Bacteria and Viruses on Buttons and Switches

Control panels and buttons can also be perfect breeding grounds for bacteria and viruses, and the subsequent transference between people if the controls are used by different people. If possible they should be cleaned and disinfected regularly, provided that this does not damage the equipment or cause a danger such as an electrical short circuit from the liquid, or a fire risk.

The dangers of contracting illnesses in this way has been known for many years, but it came to particular prominence at the beginning of 2020 with the rapid spread of the COVID-19 virus, with the transmission of the virus from surfaces onto hands believed to be one of the main ways in which the virus could be caught by another person.

If Control Panels are Labelled is Training Required?

Many control panels for pieces of equipment and machinery will have labels by each switch or button which states what the button does. This therefore begs the question of whether training is required or whether the person can simply be placed at the controls and left to get on with it.

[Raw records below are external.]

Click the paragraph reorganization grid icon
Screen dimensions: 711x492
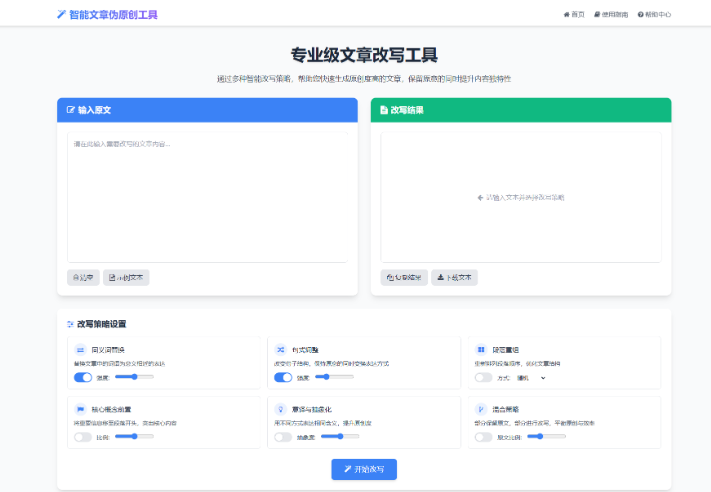481,351
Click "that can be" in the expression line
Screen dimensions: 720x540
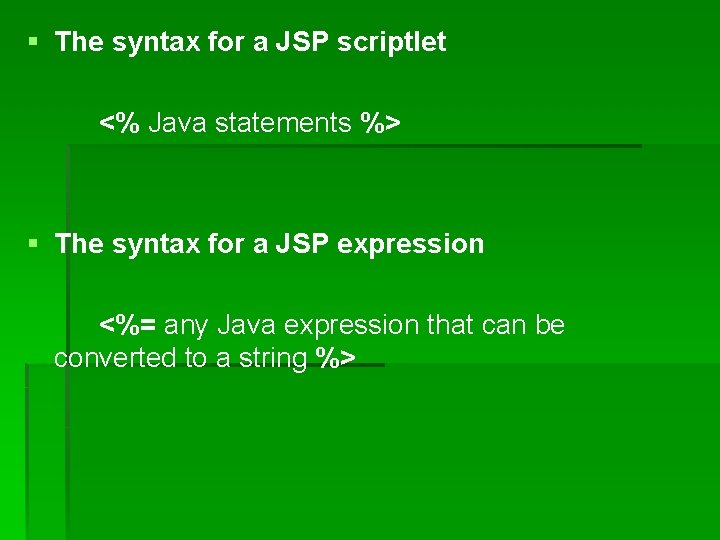(x=495, y=325)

The simple answer in virtually all cases will be a resounding yes. Whilst the individual switches and buttons may be labelled, a worker will require training to be aware of the consequences that each one will entail. The label is also likely to relate to a specific process, which may mean absolutely nothing to a person without a thorough and detailed knowledge of the equipment and its function.

The Labels Themselves Often Won't Be Much Help Without Knowledge

Quite often with so many buttons and switches grouped together on a control panel, with space often at a premium, it is simply not possible to have a lengthy description above or next to each individual switch or button. They will more than likely be significantly truncated or abbreviated. This means that unless an operator has received training, they will not no what all these shortened words, letters and symbols mean! In this situation, labelling without any training makes the labels themselves practically useless, and shows why training is so important.

Commercial Decisions and Using Controls Correctly

Along with the health and safety implications that come with the operation - or failure - to activate a button or switch, a worker will also need to receive training to be informed and made aware of the commercial consequences of the action.

For example a worker who is instructed to shut down a production process may need to complete a specific sequence to shut it down properly, in a way which allows for a quick restart. If they just hit the big red button marked "stop" which is intended only for emergencies, it may require a lengthy procedure of resetting certain parts which will cost the business both time and money.

Other industries such as nuclear power generation will have shut down procedures that have steps which need to be followed precisely. Just shutting down could not only be financially costly in terms of restarting, but may actually create a dangerous situation that threatens the health and safety of everybody in the area, as well as the environment.